**Consegna A:** Trascrivi tutto il passo dell'estratto sul Panchen Lama che va da «Il Monastero di» giù fino a «buddhista ivi fiorita.», sostituendo «burattino» con «marionetta».
**Consegna B:** Secondo l'estratto sul Panchen Lama, in quale anno fu fondato il Monastero di Tashilhunpo?

Il Monastero di Tashilunpo, residenza dei Panchen Lama; |
In
Tibet, tra il XVII e il XX secolo il Panchen Lama è stato la seconda autorità
spirituale del Buddhismo locale, e insieme al Dalai Lama si è imposto come
caposaldo della trasmissione dell’ insegnamento e della gerarchia della scuola
dei Berretti Gialli. Eppure, in accordo con gli spietati interessi terreni
della politica e a conferma della natura mutevole di tutte le cose, oggi questo
elevato lignaggio religioso è stato violato dal governo della Cina, che nonostante
le belle e ostentate dichiarazioni di rispetto per l’ autonomia amministrativa
e culturale della «Regione Autonoma Tibetana» lo ha degradato alle condizioni
di burattino le cui buone azioni assicurano un forte e diretto controllo sulla
società tibetana e la particolare tradizione buddhista ivi fiorita.
Analogamente
al Dalai Lama, il Panchen Lama è un lama reincarnato, più precisamente un tulku,
termine che in tibetano significa «corpo dell’ emanazione» e che indica coloro
che hanno maturato il Risveglio ma, spinti da bodhicitta, ossia la ferma,
irremovibile, spontanea intenzione di aiutare gli altri, posticipano il più a
lungo possibile il proprio ingresso nel Nirvana continuando a rinascere di vita
in vita praticando e trasmettendo la Via del Buddha. Il titolo di Panchen Lama
significa «Grande Erudito», e si compone di due termini: il primo, panchen, deriva
dal sanscrito pandit, ossia «erudito», e khenpo, che in tibetano significa «grande»,
mentre il secondo, lama, viene dal solo tibetano, traducibile in «maestro». I tibetani
si rivolgevano a lui con un termine sanscrito equivalente, Mahapandita, o come
Panchen Rinpoche. Egli era lama e monaco della scuola dei Berretti Gialli, la
stessa del Dalai Lama, e per tradizione era abate del Monastero di Tashilhunpo,
nei pressi di Shigatse, fondato nel 1447 dal I Dalai Lama. Persona di elevato
prestigio e influenza in Tibet, il suo scopo era di contribuire allo sviluppo e
alla preservazione della dottrina buddhista, e al suo insegnamento, mentre la
sua autorità era soggetta soltanto a quella del Dalai Lama, al contrario del
quale non esercitava mai alcun potere temporale. Nei secoli, tra il Grande
Erudito e l’ Oceano di Saggezza era maturato un legame di stima, cordialità e
collaborazione così profondo che i tibetani li ritenevano uniti come il sole e
la luna. Tale rapporto si fondava su due principi: la ricerca delle rispettive
reincarnazioni e il successivo rapporto tra maestro e discepolo. Mentre il
Dalai Lama è considerato la reincarnazione di Avalokiteshvara, il Bodhisattva
della Compassione, il Panchen Lama è invece ritenuto la personificazione di Amitabha,
il Bodhisattva della Conoscenza.

**Informazioni mostrate:**
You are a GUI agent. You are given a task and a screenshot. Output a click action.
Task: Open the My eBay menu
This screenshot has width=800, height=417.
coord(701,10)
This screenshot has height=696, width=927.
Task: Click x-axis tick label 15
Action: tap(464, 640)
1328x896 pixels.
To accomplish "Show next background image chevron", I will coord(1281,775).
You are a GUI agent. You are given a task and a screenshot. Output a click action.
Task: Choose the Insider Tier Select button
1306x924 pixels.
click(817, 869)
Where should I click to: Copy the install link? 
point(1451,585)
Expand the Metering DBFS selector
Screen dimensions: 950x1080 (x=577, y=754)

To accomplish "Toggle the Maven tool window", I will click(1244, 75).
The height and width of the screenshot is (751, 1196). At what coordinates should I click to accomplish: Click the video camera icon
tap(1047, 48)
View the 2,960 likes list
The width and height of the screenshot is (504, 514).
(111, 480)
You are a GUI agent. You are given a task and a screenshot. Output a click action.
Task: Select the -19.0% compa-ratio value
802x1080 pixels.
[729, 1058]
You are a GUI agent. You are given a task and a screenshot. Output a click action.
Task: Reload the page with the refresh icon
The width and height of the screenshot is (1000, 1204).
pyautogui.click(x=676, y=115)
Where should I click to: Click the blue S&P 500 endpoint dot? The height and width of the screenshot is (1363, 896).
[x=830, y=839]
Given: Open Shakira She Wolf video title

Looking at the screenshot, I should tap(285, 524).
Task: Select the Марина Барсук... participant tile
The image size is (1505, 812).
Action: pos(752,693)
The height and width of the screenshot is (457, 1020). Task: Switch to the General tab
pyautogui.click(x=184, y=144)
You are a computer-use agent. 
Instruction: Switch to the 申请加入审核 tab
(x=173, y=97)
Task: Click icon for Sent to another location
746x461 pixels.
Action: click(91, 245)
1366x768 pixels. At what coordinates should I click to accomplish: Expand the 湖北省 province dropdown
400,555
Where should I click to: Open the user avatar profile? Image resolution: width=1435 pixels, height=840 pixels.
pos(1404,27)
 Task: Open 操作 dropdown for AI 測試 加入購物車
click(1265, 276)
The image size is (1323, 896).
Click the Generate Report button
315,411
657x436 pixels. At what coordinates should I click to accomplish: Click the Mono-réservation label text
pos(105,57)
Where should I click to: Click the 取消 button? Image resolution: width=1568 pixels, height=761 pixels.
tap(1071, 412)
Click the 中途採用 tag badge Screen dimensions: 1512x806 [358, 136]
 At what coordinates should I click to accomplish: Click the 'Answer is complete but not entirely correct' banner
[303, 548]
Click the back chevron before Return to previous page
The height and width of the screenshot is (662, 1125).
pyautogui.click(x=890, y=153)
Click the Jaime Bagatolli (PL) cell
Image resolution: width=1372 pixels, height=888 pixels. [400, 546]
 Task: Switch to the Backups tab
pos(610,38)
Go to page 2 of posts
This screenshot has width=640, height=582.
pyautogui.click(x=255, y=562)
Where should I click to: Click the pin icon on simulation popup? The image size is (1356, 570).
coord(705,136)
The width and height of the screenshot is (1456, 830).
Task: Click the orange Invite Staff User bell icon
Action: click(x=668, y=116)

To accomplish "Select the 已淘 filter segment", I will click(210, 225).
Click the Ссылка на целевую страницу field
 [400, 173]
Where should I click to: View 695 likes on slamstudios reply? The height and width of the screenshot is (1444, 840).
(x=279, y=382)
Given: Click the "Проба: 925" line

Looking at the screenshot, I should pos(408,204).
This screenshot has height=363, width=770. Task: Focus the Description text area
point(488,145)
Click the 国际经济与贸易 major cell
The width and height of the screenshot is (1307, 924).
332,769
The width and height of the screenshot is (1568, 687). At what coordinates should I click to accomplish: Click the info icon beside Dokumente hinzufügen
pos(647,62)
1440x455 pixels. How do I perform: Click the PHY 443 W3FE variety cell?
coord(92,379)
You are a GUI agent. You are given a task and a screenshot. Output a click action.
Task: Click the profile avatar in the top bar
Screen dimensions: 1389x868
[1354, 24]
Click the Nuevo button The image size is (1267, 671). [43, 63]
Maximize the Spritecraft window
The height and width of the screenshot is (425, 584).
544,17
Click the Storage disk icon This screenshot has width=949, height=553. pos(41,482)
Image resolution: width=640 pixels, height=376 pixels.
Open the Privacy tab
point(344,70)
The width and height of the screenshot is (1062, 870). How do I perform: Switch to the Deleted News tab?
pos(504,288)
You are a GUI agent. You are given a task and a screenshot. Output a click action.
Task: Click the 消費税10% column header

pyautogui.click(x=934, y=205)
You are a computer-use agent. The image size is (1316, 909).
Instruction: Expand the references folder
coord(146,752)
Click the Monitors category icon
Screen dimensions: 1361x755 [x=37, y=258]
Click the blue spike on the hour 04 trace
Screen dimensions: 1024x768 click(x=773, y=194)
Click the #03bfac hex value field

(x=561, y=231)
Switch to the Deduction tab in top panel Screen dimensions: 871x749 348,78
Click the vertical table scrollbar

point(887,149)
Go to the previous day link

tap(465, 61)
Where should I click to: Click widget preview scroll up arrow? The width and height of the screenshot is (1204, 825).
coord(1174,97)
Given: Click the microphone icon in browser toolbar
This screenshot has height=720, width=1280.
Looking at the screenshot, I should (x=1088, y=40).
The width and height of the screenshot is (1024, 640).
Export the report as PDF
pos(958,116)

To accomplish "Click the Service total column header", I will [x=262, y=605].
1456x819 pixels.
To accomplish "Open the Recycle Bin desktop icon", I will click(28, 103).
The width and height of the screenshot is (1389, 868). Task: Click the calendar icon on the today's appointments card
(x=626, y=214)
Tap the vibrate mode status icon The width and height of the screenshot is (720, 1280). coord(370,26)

**Svolgimento A:**
Il Monastero di Tashilunpo, residenza dei Panchen Lama; |
In
Tibet, tra il XVII e il XX secolo il Panchen Lama è stato la seconda autorità
spirituale del Buddhismo locale, e insieme al Dalai Lama si è imposto come
caposaldo della trasmissione dell’ insegnamento e della gerarchia della scuola
dei Berretti Gialli. Eppure, in accordo con gli spietati interessi terreni
della politica e a conferma della natura mutevole di tutte le cose, oggi questo
elevato lignaggio religioso è stato violato dal governo della Cina, che nonostante
le belle e ostentate dichiarazioni di rispetto per l’ autonomia amministrativa
e culturale della «Regione Autonoma Tibetana» lo ha degradato alle condizioni
di marionetta le cui buone azioni assicurano un forte e diretto controllo sulla
società tibetana e la particolare tradizione buddhista ivi fiorita.

**Svolgimento B:** Nel 1447.